映画作品と当時の記録映像から1970年代のアメリカをひも解く、異色の歴史エンタメ・ドキュメント『世界サブカルチャー史 欲望の系譜 アメリカ 幻想の70s』が、NHK・BSプレミアムで24日(後10:30~11:59)に放送される。番組ナレーションは、俳優の玉木宏が務める。

【写真】ナレーションを担当する玉木宏

 アメリカン・ニューシネマの代表作といわれる『イージー・ライダー』(1969年)、マフィア映画の金字塔『ゴッドファーザー』(72年)、サメ映画の原点『ジョーズ』(75年)、SFファンタジー大作『未知との遭遇』(77年)、 ダンス映画の傑作『サタデー・ナイト・フィーバー』(77年)、ベトナム戦争で心身共に深い傷を負った男たちの悲劇『ディア・ハンター』(78年)、承認欲求をこじらせた男の狂気と暴走を描いた『タクシードライバー』(78年)、戦争映画の傑作『地獄の黙示録』(79年)…。

 スティーブン・スピルバーグ、マーティン・スコセッシ、フランシス・フォード・コッポラなどにより、70年代に作られた名作の数々は、半世紀が経とうとする今も映画人のみならず、さまざまなサブカルチャーに影響を与え続けている。 

 こうした名作が生まれた70年代のアメリカでは、何が起きていたのか? 映画、流行、社会風俗…、サブカルチャーから時代の欲望を読み解く旅が始まる。ベトナム戦争(1955年~75年)の傷跡の中、超常現象、オカルトブームが巻き起こっていた!? 全てはあの時始まった? 2014年に放送された『ニッポン戦後サブカルチャー史』、現在放送中のBS1スペシャル『欲望の資本主義』から連続する問題意識で、戦後サブカルチャーの震源地、70年代のアメリカの空気を浮き彫りにする。

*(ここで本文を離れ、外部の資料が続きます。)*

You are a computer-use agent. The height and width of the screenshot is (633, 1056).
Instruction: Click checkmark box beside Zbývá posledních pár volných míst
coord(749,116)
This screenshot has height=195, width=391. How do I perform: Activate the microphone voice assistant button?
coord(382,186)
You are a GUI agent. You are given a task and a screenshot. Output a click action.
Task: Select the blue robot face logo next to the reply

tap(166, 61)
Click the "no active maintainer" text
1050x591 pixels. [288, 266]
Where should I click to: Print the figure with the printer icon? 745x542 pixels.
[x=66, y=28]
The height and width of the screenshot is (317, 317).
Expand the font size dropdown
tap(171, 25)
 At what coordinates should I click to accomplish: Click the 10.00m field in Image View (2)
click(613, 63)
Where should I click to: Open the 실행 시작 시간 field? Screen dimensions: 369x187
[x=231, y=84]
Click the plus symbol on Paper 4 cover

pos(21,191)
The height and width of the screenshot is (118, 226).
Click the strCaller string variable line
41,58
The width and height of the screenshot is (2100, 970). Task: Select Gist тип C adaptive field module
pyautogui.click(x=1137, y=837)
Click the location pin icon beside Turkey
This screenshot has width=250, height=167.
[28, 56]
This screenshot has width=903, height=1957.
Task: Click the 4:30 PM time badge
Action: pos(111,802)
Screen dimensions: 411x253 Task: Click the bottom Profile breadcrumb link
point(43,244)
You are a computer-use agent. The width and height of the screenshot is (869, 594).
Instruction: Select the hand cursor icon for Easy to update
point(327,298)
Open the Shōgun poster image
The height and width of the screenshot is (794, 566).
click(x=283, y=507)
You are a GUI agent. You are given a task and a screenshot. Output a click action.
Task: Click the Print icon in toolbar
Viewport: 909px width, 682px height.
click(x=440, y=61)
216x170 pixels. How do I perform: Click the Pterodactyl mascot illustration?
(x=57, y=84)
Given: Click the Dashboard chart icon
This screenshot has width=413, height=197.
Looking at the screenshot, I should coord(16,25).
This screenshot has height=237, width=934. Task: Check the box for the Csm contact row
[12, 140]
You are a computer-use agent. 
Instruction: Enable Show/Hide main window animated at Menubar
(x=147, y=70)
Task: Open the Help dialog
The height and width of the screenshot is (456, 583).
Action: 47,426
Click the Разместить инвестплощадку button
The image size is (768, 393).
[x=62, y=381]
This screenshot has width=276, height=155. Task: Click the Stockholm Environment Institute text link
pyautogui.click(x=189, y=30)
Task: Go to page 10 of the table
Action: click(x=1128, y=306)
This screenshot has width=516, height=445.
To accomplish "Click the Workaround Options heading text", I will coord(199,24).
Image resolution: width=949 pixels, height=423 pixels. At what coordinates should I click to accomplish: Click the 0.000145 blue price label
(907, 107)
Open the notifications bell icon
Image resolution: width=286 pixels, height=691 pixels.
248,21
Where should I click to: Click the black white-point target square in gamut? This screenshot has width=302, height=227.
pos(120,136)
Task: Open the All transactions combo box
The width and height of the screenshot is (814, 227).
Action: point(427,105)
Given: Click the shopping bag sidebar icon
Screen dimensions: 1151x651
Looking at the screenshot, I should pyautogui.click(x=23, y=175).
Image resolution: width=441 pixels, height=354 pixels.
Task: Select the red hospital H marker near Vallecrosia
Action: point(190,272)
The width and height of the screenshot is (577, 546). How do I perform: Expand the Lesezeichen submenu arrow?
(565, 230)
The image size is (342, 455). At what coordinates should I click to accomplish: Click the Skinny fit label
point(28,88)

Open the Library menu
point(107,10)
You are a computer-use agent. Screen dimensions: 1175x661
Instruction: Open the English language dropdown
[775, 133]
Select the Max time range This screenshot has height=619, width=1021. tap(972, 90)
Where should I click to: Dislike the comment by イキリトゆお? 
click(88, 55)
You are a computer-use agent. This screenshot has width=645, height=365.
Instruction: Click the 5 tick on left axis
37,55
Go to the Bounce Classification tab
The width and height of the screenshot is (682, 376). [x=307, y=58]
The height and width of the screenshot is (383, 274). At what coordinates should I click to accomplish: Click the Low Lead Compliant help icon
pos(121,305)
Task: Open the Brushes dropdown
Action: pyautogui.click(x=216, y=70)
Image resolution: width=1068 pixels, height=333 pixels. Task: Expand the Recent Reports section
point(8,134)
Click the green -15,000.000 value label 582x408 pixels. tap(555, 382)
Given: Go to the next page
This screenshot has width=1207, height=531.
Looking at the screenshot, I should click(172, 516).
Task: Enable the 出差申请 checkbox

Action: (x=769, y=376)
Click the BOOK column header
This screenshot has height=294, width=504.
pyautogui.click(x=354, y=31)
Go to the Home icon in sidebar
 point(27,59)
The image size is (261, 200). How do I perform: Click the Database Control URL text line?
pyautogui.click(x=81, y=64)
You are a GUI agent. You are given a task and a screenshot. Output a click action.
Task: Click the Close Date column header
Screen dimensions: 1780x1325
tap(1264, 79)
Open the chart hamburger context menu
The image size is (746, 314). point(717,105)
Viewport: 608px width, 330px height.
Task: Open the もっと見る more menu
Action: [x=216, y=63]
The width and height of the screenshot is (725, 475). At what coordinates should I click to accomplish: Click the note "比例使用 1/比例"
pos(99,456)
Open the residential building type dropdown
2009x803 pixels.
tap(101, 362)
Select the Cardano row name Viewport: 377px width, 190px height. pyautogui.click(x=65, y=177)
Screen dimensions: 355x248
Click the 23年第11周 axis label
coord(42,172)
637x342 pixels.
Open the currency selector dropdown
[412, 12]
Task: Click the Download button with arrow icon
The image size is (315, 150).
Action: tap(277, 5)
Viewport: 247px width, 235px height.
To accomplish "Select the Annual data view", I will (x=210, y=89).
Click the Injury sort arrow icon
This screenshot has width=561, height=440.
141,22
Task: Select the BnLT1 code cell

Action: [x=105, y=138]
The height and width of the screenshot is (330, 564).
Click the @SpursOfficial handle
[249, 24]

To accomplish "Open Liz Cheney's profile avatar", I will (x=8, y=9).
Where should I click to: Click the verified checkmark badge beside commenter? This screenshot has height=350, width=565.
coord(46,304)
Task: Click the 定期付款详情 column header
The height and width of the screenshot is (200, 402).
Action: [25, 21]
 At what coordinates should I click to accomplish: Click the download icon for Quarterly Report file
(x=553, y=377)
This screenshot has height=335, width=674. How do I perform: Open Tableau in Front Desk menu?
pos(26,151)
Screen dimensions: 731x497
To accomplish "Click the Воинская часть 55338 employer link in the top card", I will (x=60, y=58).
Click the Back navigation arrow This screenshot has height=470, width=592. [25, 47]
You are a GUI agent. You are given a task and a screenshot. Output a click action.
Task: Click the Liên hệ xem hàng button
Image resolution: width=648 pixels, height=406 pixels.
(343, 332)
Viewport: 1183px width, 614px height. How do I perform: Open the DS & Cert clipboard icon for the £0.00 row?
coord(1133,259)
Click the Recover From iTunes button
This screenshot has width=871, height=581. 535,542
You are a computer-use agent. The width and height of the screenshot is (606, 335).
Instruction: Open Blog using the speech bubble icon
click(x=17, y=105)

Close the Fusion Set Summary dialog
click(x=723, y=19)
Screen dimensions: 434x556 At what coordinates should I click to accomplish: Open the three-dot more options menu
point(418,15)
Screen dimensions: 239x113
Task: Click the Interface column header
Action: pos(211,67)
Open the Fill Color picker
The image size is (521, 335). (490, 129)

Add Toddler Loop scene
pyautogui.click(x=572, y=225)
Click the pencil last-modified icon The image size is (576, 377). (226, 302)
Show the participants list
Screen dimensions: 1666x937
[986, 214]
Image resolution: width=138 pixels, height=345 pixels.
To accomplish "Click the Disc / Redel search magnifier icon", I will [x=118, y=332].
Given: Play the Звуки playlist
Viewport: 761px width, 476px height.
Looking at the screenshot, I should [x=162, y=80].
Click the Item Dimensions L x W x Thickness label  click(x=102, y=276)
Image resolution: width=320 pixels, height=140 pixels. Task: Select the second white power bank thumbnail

 ナレーションを務めた玉木は「全世界のエンターテインメントの礎を築いたと言っても過言ではない、1970年代アメリカのサブカルチャー。アンダーグラウンドから見る文化史は、若者が抱く夢、勢いを同時に感じる事ができ、私自身の今、これからを見据え、褌(ふんどし)を締めてかかるような、活力が高まる刺激的な時間でした。ご期待下さい」と、コメントしている。